▶ **THE PROBLEM**: Exact copy, no pictures: repeat the data that follows.

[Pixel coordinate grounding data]
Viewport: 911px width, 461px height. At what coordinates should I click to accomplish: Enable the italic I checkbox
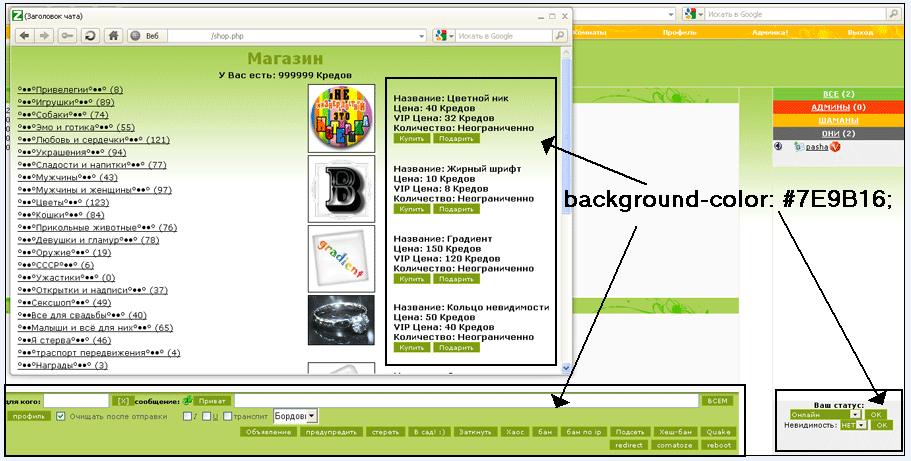click(x=188, y=416)
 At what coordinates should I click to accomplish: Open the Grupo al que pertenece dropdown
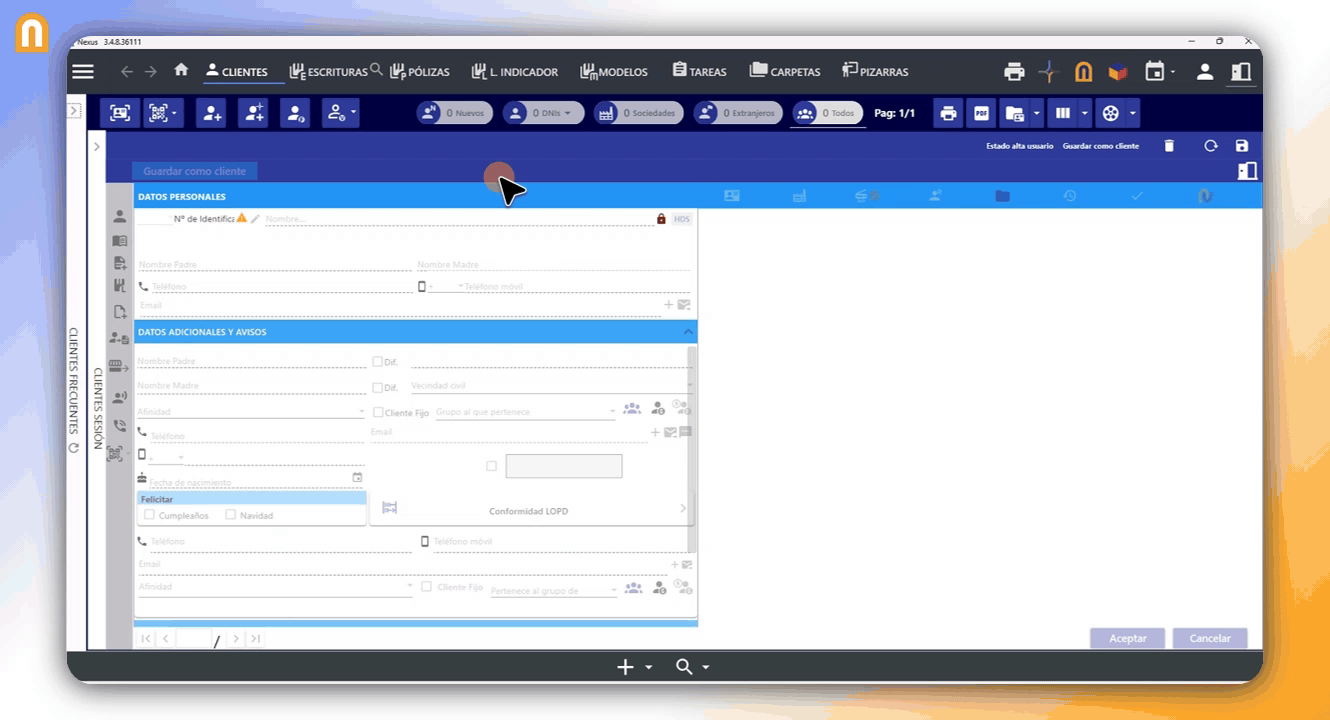click(x=612, y=412)
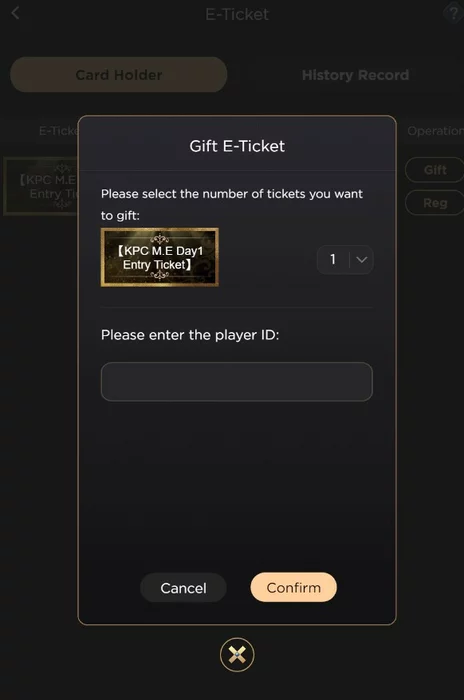The height and width of the screenshot is (700, 464).
Task: Switch to the Card Holder tab
Action: [x=118, y=75]
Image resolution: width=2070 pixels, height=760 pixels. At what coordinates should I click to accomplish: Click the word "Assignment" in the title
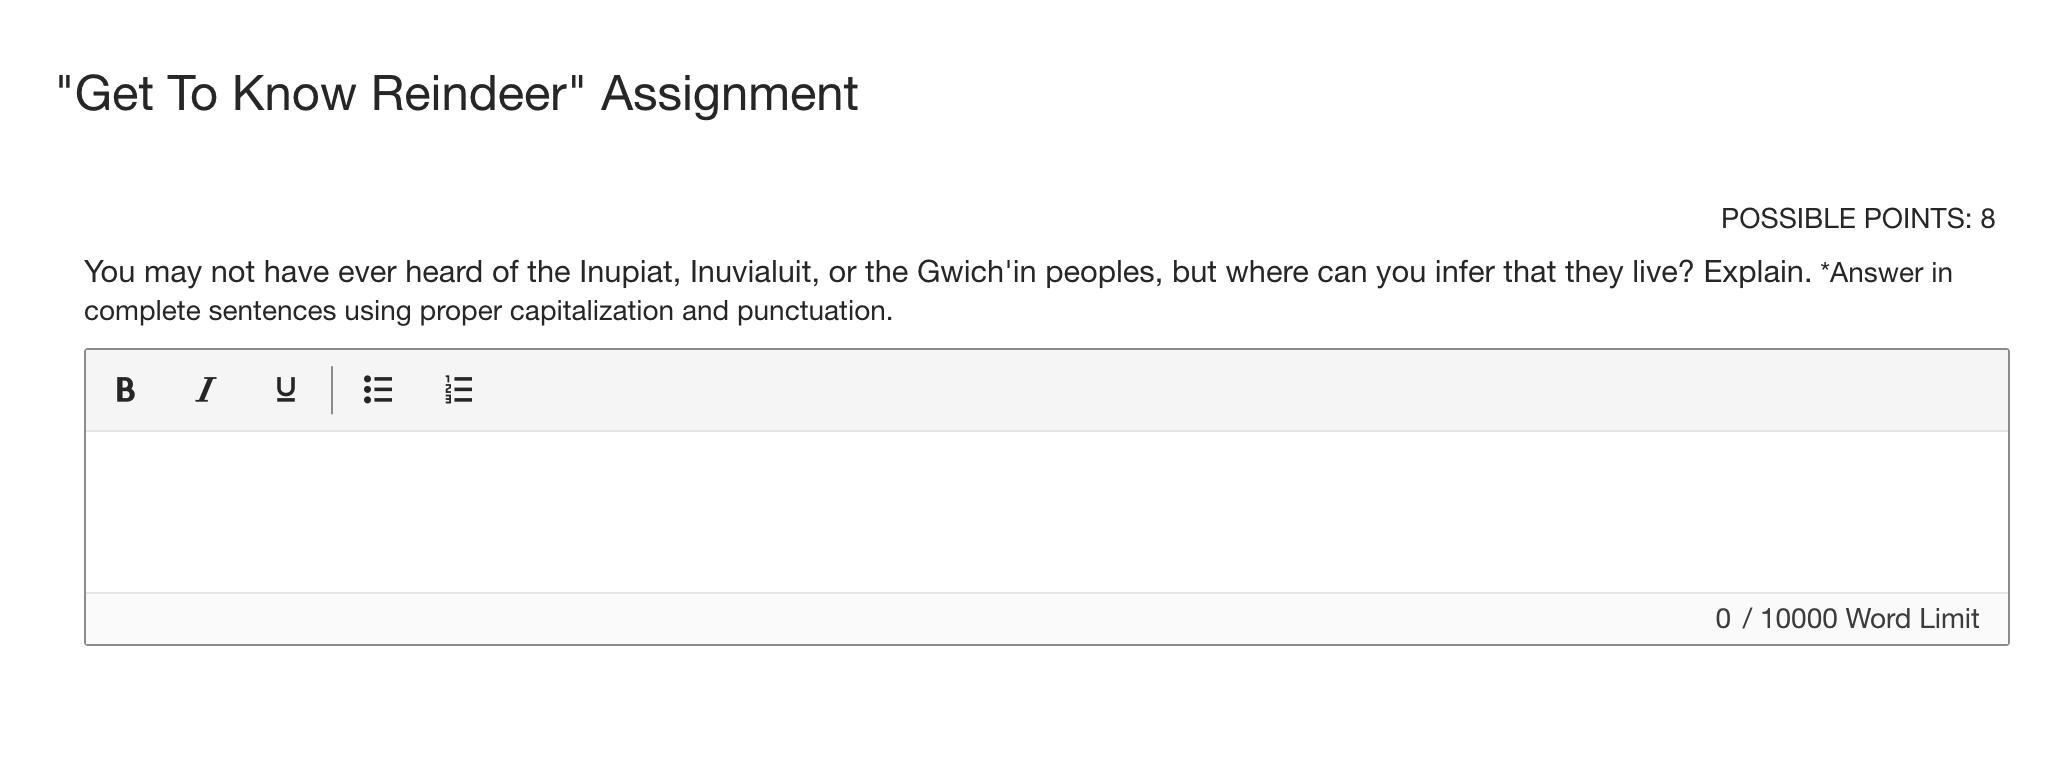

▶ **EXERCISE ANSWER**:
Viewport: 911px width, 461px height. At what coordinates should I click to accomplish: Enable the italic I checkbox
click(x=188, y=416)
 At what coordinates should I click to accomplish: Open the Grupo al que pertenece dropdown
click(x=612, y=412)
The height and width of the screenshot is (700, 464).
Task: Switch to the Card Holder tab
Action: [x=118, y=75]
Image resolution: width=2070 pixels, height=760 pixels. At what coordinates should I click to accomplish: Click the word "Assignment" in the title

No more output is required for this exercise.